Work to do.
#1 Output the exact wording from the passage on the "Letters to Sala" exhibition, from "Now they are" up to and including "on the walls.".
#2 In the passage on the "Letters to Sala" exhibition, how many camps did Sala Garncarz work in between the ages of 16 and 21?
#3 Take the article on the "Letters to Sala" exhibition further, starting right after its final sentence.

Excerpted passage.
————

Letters posted with Hitler stamps and inky Z's for "zensiert," or censored. Tattered diary pages in Yiddish. The photograph of a young woman and her first love, peeking from the darkened doorway of a barracks. To those educated in the ways of the Holocaust, the most startling aspect of these documents is that they survived, and their bearer with them.

  

Postcards and a photograph from "Letters to Sala," at the New York Public Library. [Michelle V. Agins/The New York Times]

Sala Garncarz Kirschner with her granddaughter Abby Kirschner at a public reading of her letters, March 8, 2006. [New York Public Library, Dorot Jewish division/Sala Garncarz Collection.]

Now they are on view through June 17 at the New York Public Library, in the exhibition "Letters to Sala": more than 100 postcards, letters, photographs and diary entries (out of a total of 300) that chronicle one woman's experience of the nightmare that unfolded as thousands of Jews from western Poland were transported to Nazi forced labor camps.

They speak to the life of Sala Garncarz, who from the age of 16 to 21 worked in seven camps &emdash; and painstakingly saved every paper that passed through her hands.

Encased in glass, the yellowed documents, their Yiddish, Polish and German script faded across 60 years, are redolent with frustration and longing. Each is labeled with a summary of its contents; about 30 letters are translated in full on electronic screens. Photographs of the Garncarz family in happier times hang on the walls.

Ms. Garncarz, now Sala Garncarz Kirschner, and her daughter, Ann Kirschner, presented the letters to the library's Dorot Jewish division in April 2005. They form a time capsule of extraordinary breadth from a less documented arm of the Nazi camp system, said David S. Ferriero, director of the research libraries.

————

Data block.
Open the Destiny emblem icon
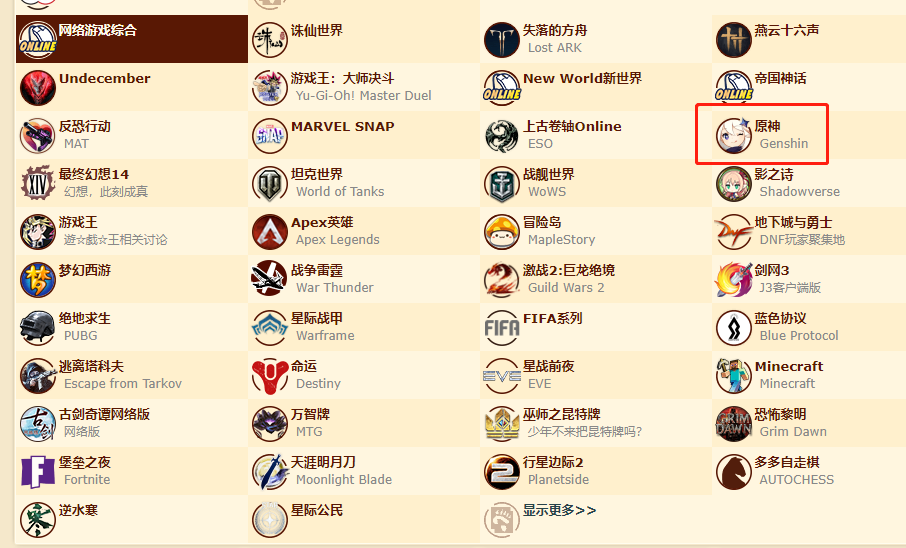 [270, 375]
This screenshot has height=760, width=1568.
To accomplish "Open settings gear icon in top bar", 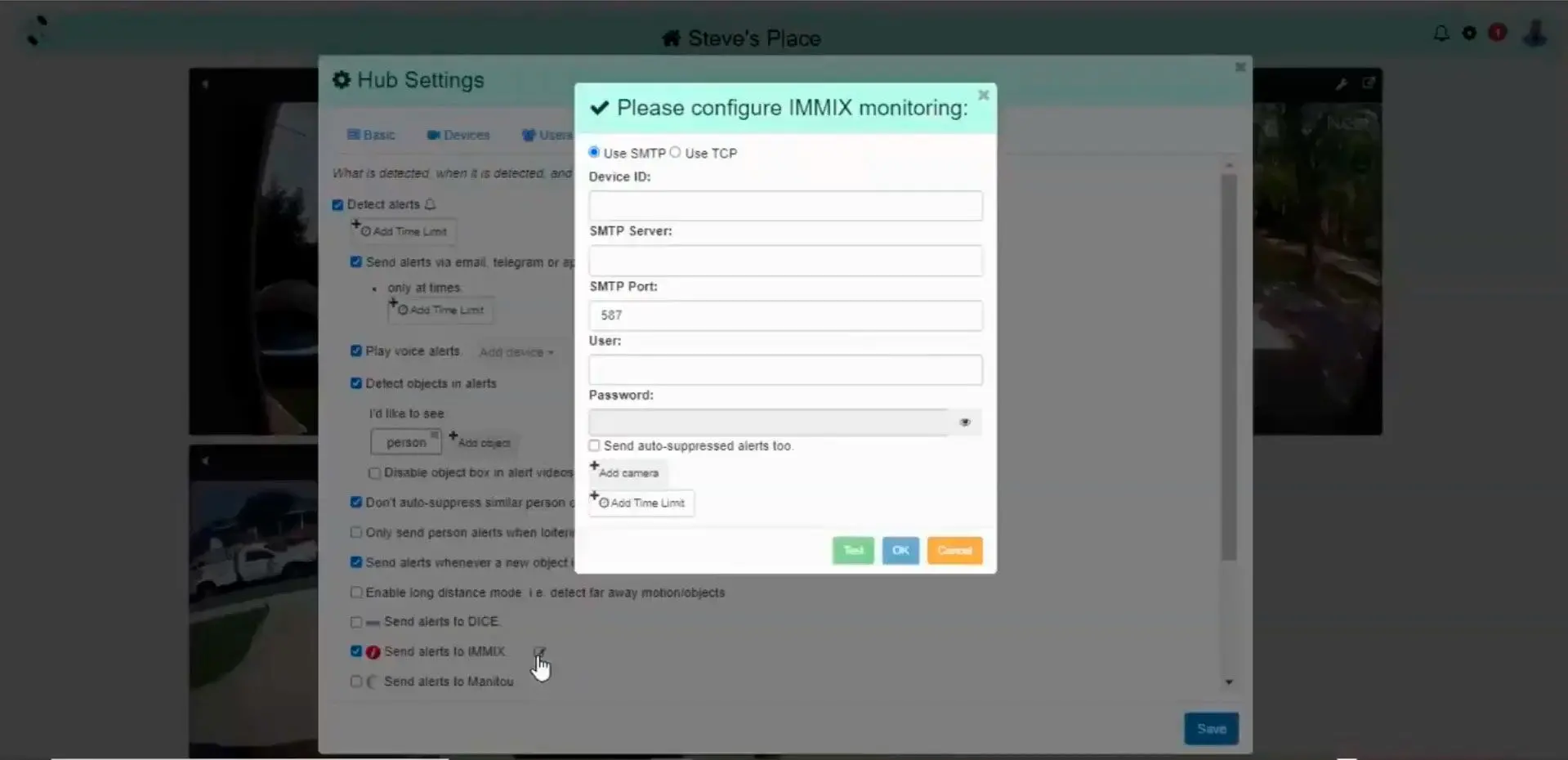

————

The answers.
#1
Now they are on view through June 17 at the New York Public Library, in the exhibition "Letters to Sala": more than 100 postcards, letters, photographs and diary entries (out of a total of 300) that chronicle one woman's experience of the nightmare that unfolded as thousands of Jews from western Poland were transported to Nazi forced labor camps.

They speak to the life of Sala Garncarz, who from the age of 16 to 21 worked in seven camps &emdash; and painstakingly saved every paper that passed through her hands.

Encased in glass, the yellowed documents, their Yiddish, Polish and German script faded across 60 years, are redolent with frustration and longing. Each is labeled with a summary of its contents; about 30 letters are translated in full on electronic screens. Photographs of the Garncarz family in happier times hang on the walls.

#2 She worked in seven camps.

#3
Ms. Kirschner hopes to pass on her mother's legacy. Her book, "Sala's Gift," is to be published by the Free Press in November, and a documentary and a play about Mrs. Kirschner are currently in development.

The letters tell of a past locked away by a young woman who hoped never to resurrect it, and of the eventual understanding between a mother and a daughter.

"These letters, I knew that I've got to have them," Mrs. Kirschner said in a telephone interview last Sunday, her 82nd birthday and 60th wedding anniversary. "They were a link to my home, to my friends, to my life, to everything. They helped me survive. These letters were my most precious thing."

So precious that she once buried them, and another time threw them under a building, to ensure their life. And then she tucked them and her memories away, sharing them with no one -- not Sidney Kirschner, the American G.I. she eventually married, nor their children -- until 1991, when, scheduled to undergo a triple bypass, she presented her daughter with a box.

"These are my letters from the war," she said.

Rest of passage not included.